Analysis with manikin for improved geometrical quality during manual assembly
Reference number | |
Coordinator | Chalmers Tekniska Högskola AB - Industri- och materialvetenskap |
Funding from Vinnova | SEK 5 400 000 |
Project duration | October 2019 - December 2022 |
Status | Completed |
Venture | FFI - Sustainable Production |
Call | Sustainable Production - FFI - 2019-06-11 |
End-of-project report | 2019-03111sv.pdf(pdf, 862 kB) (In Swedish) |
Important results from the project
** Denna text är maskinöversatt ** The goal of the project is to analytically determine, using a manikin, the level of complexity of manual assembly operations to achieve better geometrical quality. The aim is to produce an overall solution that enables analytically to simulate and proactively predict a system solution with regards to both the product´s quality and the operators conditions and working environment.

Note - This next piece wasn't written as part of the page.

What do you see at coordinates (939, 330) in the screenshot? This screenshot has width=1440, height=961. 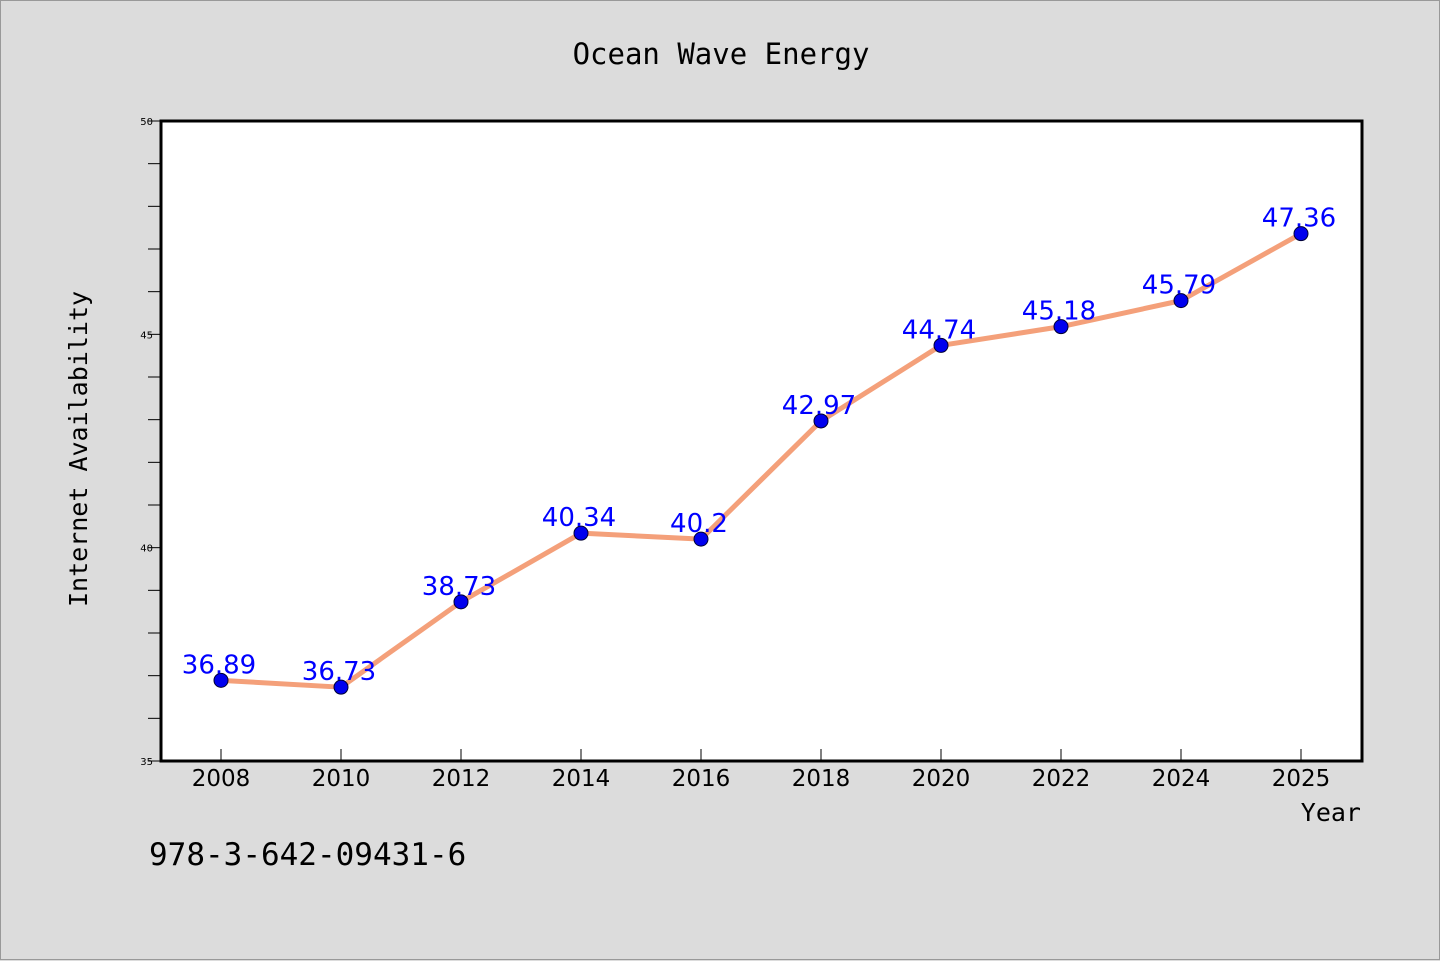 I see `data-label: 44.74` at bounding box center [939, 330].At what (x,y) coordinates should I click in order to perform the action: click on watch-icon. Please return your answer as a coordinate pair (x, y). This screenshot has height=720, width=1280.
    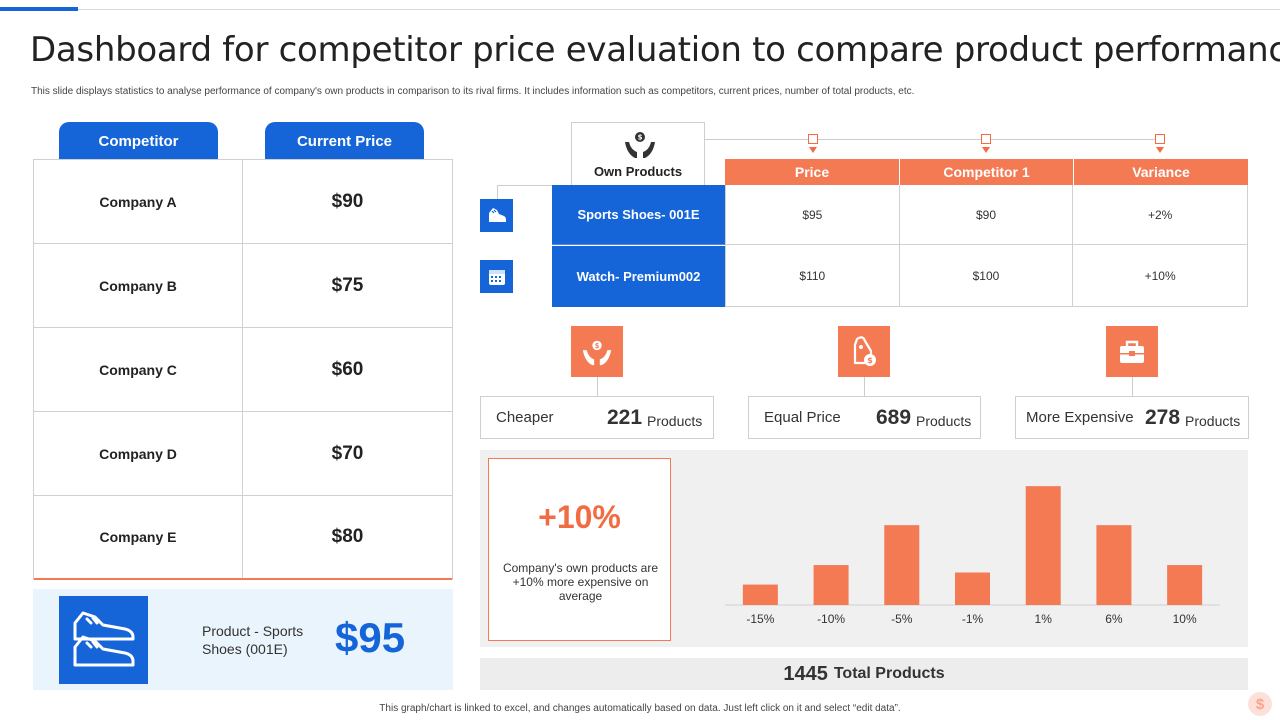
    Looking at the image, I should click on (496, 276).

A tool and a method that fulfills both aim and objective have been developed in the project and validated on industrial cases.
Expected long term effects
The result of the project is two industrially verified demonstrators and increased knowledge about how mis-constraining affects geometric quality. The effects are being able to analytically predict assembly-related quality risks and problems associated with them already in the early development phase. Moving part of the focus on assembly solutions and process layouts from the preparation phase to the concept phase makes it possible to shorten the time for development of new products. Improvements in both product quality and assembly ergonomics with reduced costs.
Approach and implementation
** Denna text är maskinöversatt ** The project is based on case studies and is based on real quality problems at the participating vehicle manufacturers Volvo Cars, CEVT, NEVS and Scania CV AB. The research has been based partly on previous results from the projects Decision support for early estimation of quality deficiency costs and Proactive assembly ergonomic and geometric quality assurance for sustainable production, partly on data from a number of new product concepts. The research has been carried out by Chalmers and FCC together.